The Issue: Occupy Wall Street protesters are advocating against corporate greed and the increasing divide between the rich and poor.
Our Stance: The protesters are justified in their demonstrations; however, they fail to realize the entire scope of the problem, and are somewhat hypocritical in what they choose to fight against.
The Occupy Wall Street movement has grown in the past several months from New York City to other cities across the nation, including Phoenix.
Its message against greed and bringing financial fairness to our society has rightly resonated with many Americans.
After all, the richest one percent own 40 percent of the nation’s wealth, according to ThinkProgress.org.
Plus, the economy’s initial downfall several years ago was heavily brought on by those who were rich.
Investors offered up too many sub-prime mortgages, which could not be paid off.
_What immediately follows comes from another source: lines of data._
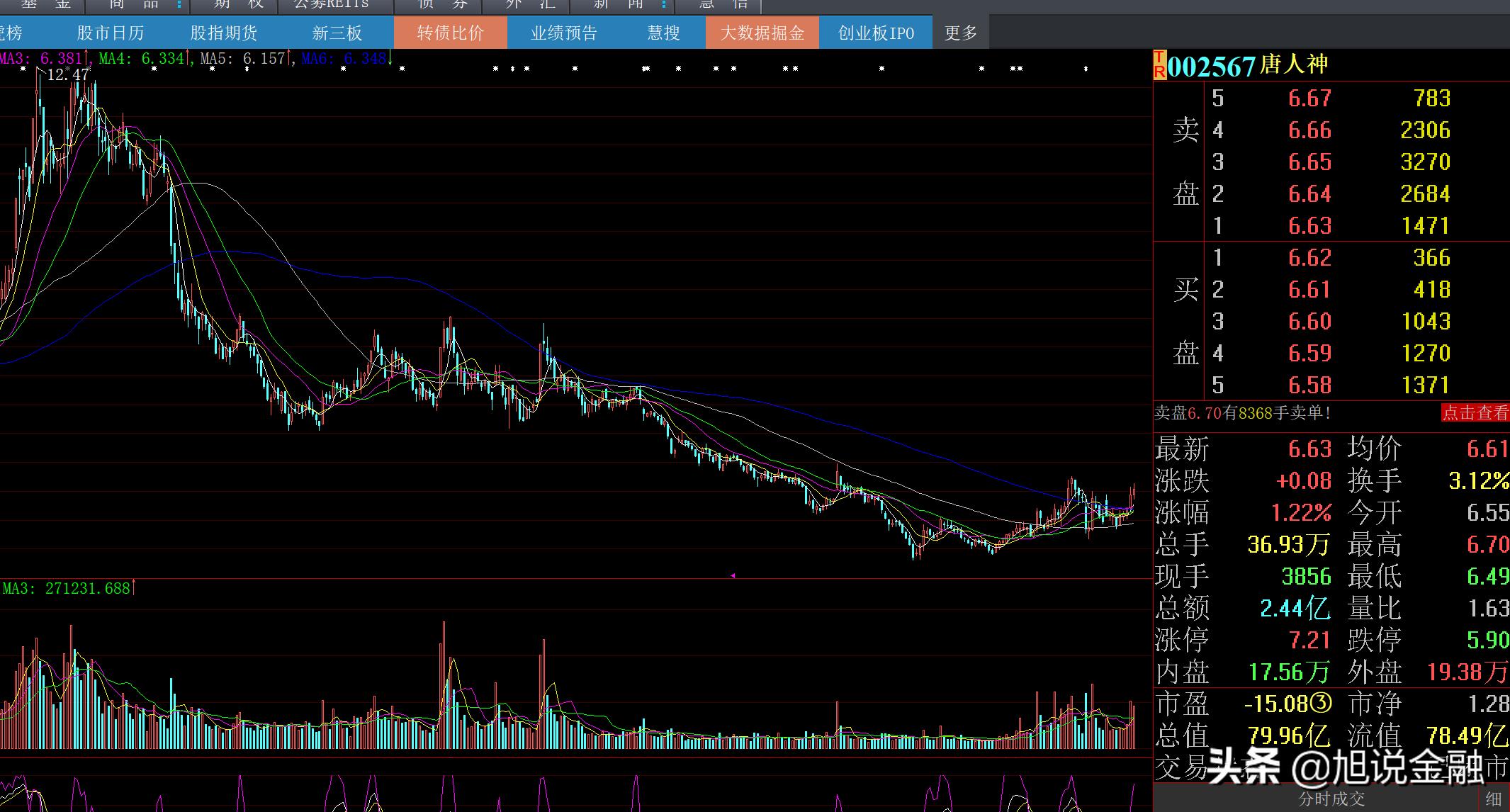
Task: Click the MA6 moving average label
Action: pos(344,58)
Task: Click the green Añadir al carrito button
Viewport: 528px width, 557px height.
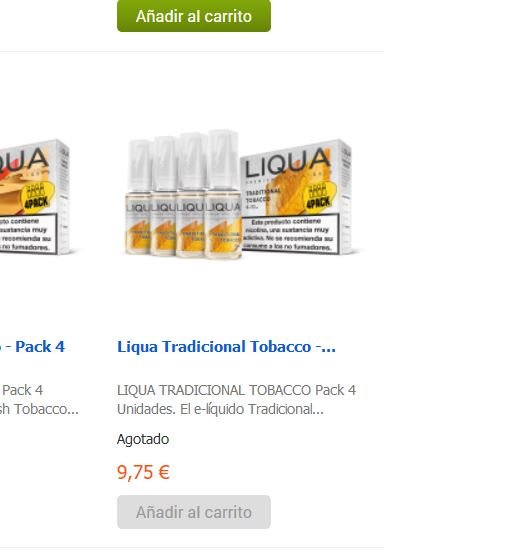Action: [x=194, y=16]
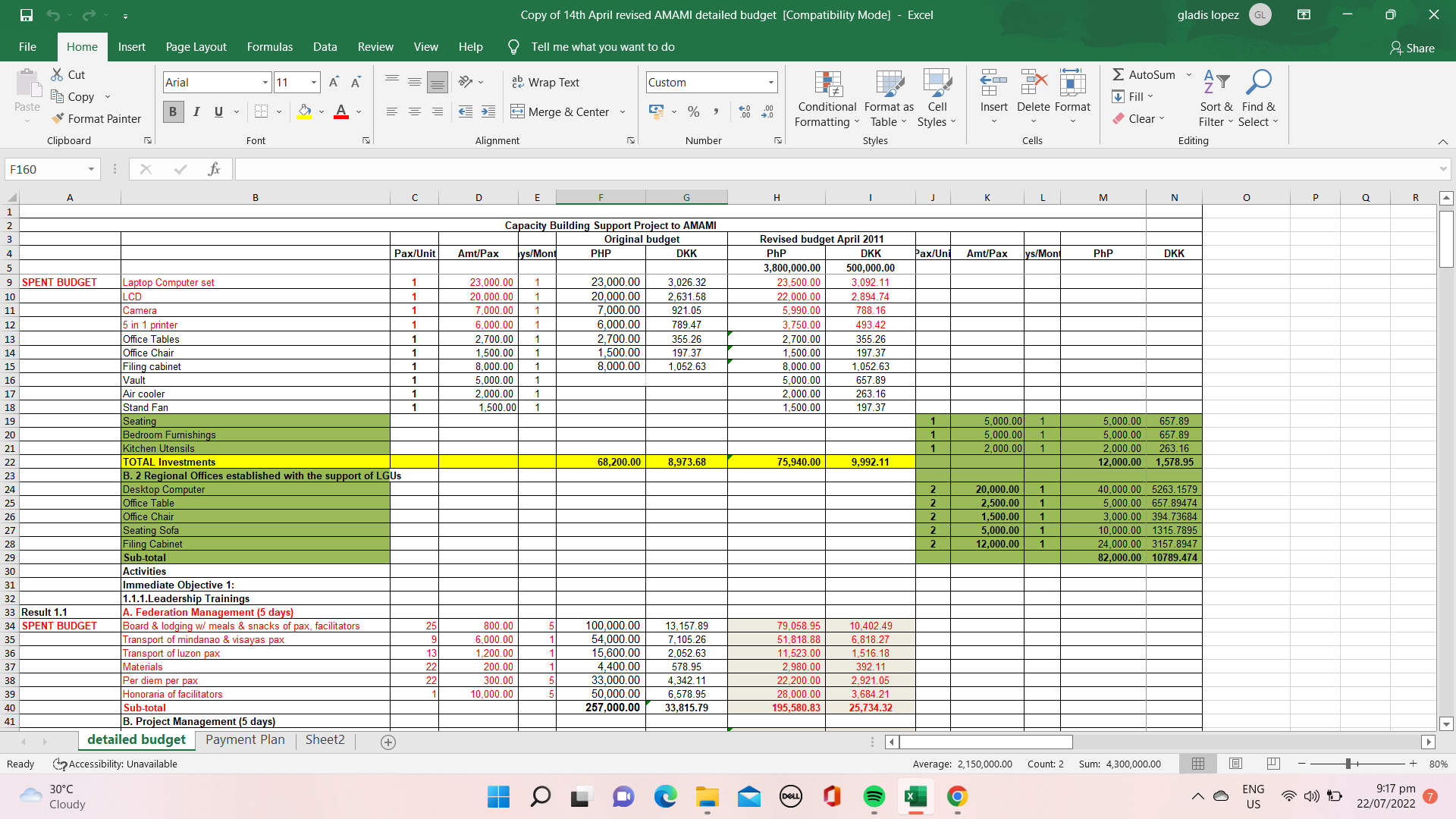Screen dimensions: 1456x819
Task: Click the Increase Font Size icon
Action: (x=334, y=82)
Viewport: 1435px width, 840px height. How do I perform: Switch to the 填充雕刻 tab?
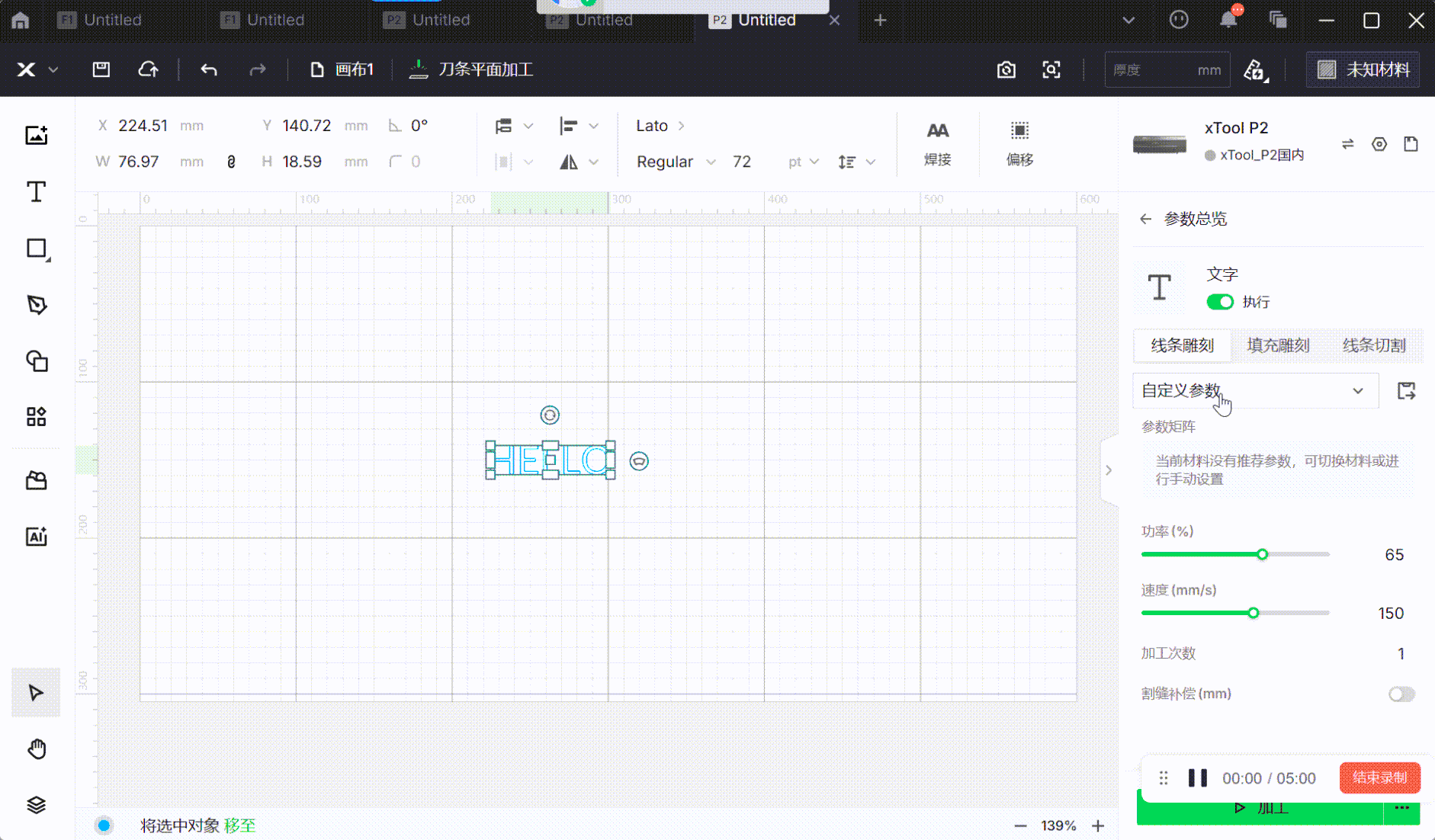coord(1278,345)
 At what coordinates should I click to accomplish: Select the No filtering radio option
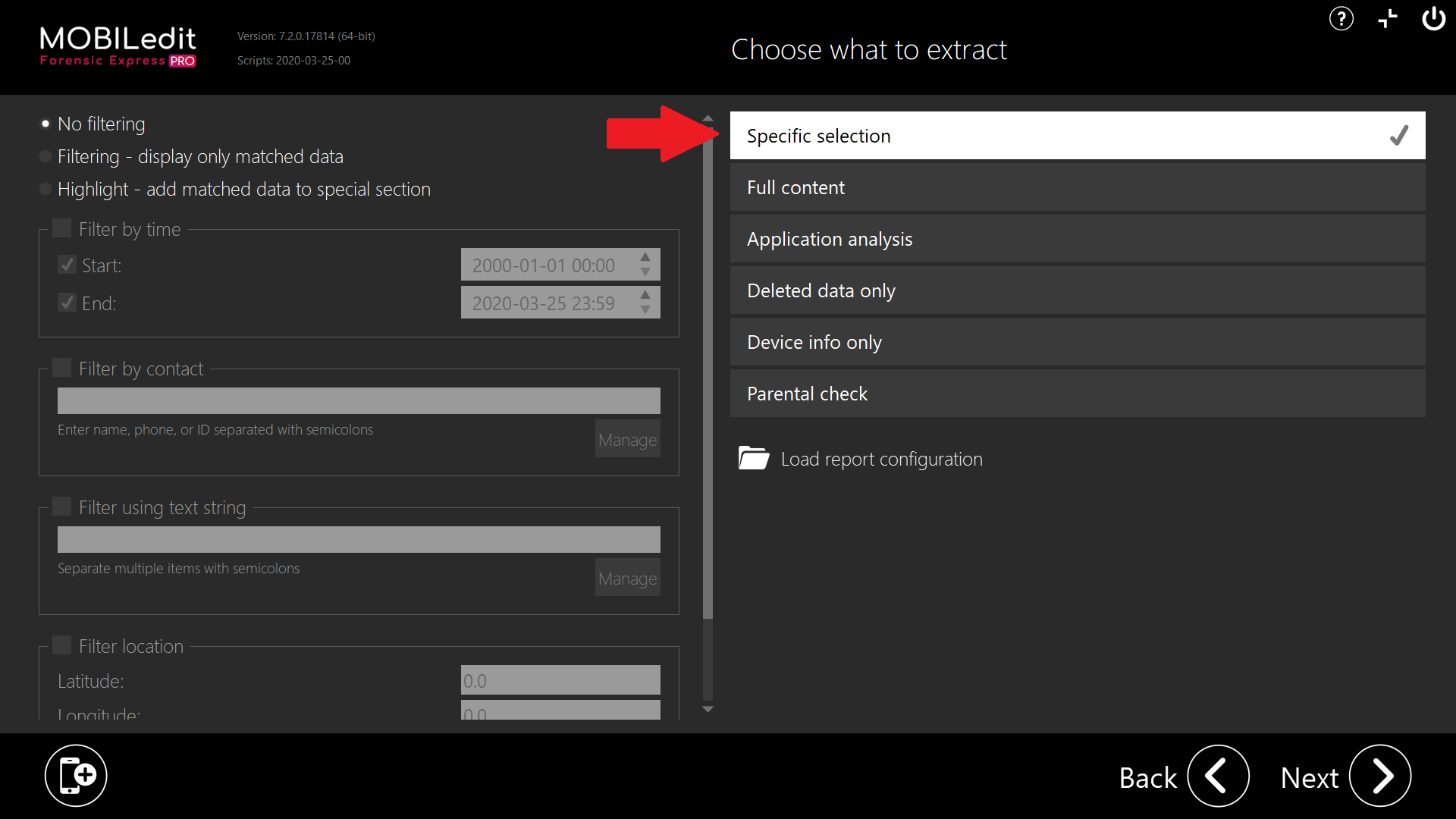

Then, in return, the federal government bailed them out.
To put it all in perspective, wealthy people crashed the economy, were then bailed out, remained rich and all the while the majority of Americans were left with a lousy job market.
So, one can easily see why these protests are occurring, and frustration will inevitably ensue after these events.
The only problem is that these protestors need to think harder about what they want. Discussion can only take one so far, and a socialist system is out of the question.
Right now, their demands such as socialism or the end of corporations are non-negotiable, so creating some concrete change will prove useful with their efforts.
On another point, where is the gusto for Occupy Hollywood, or Occupy Athletes? All attention is being forced on the financial elite, but very little on the other wealthy people that bring services to the middle class.
Tiger Woods not sharing a vast majority of his $75 million a year salary, according to Forbes, is extremely unjust and greedy.
Although these athletes did not create a complete economic meltdown, they still hold on to a disproportionate amount of wealth.
The specific protest messages can also seem disconnect and unrelated. For example, in photos of protests across the country it is not uncommon to see a “Legalize Marijuana” sign.
Perhaps the legalization of marijuana issue is somehow related to corporate greed, but even if that is true the connection is weak and in the meantime is a distraction from the main focus.
Lastly, it would be nice to see these Occupy protesters focus more on poverty. Even though many of them are unemployed, they should still be fighting not only for their cut of the wealth, but the people who are even poorer than themselves.
They are not the only ones who are hurting.